Depuis la semaine dernière, l’annonce d’un redressement fiscal touchant Johnny Hallyday met en
émoi les avocats d'affaires et les cabinets de conseil financier chargés d'installer clés en main des
exilés fiscaux dans la Confédération. Les cantons les plus appréciés par les exilés fiscaux, comme
ceux de Berne, de Genève, de Vaud et du Valais, ne sont pas non plus indifférents aux malheurs de
la star. Ce n'est pas tant les 9 millions d'euros que le chanteur devra payer au fisc français qui les
préoccupent que les déclarations contradictoires du rockeur. Bénéficiaire depuis décembre 2006
d'un forfait fiscal à Gstaad, ce dernier ne cesse de répéter qu'il n'habite pas la Suisse...
La colère du maire de Saanen-Gstaad
Interrogé la semaine dernière sur le lancement de sa tournée 2012, Johnny Hallyday a indiqué sur
RTL qu'il partageait sa vie entre Los Angeles et Paris. Ce n'est pas sa première bourde. Même dans
la presse suisse, il affirmait en octobre 2008 : "Je vis à Los Angeles, j'y passe beaucoup de temps.
C'est pratique pour moi d'enregistrer là-bas", avant d'ajouter, "à Gstaad, je fais surtout du ski".
Changement de discours en 2010 dans Paris-Match, où le chanteur français assure que ses filles
Jade et Joy "sont en train de planter leurs racines" dans l'île française de Saint-Barthélemy.

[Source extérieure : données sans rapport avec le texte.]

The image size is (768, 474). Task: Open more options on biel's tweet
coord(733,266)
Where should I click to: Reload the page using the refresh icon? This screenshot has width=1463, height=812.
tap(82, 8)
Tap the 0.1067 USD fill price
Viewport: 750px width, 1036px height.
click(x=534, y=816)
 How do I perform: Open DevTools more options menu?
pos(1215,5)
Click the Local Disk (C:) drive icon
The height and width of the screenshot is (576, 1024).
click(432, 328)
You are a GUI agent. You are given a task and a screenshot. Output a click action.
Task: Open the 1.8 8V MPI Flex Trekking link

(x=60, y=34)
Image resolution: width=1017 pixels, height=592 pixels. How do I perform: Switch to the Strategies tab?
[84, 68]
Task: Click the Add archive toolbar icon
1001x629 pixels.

Or, pour profiter d'un forfait fiscal à croix blanche, il faut séjourner au moins six mois et un jour
par an dans la Confédération. Et surtout y localiser ses centres d'intérêt, comme la scolarisation de
ses enfants. Or, Gstaad, station de ski située dans le canton de Berne, est de langue allemande.
Même le président (maire) de la commune de Saanen (dont dépend Gstaad) considère comme
"contre-productive" l'attitude du chanteur, qui ne passe que quelques semaines par an dans les Alpes suisses.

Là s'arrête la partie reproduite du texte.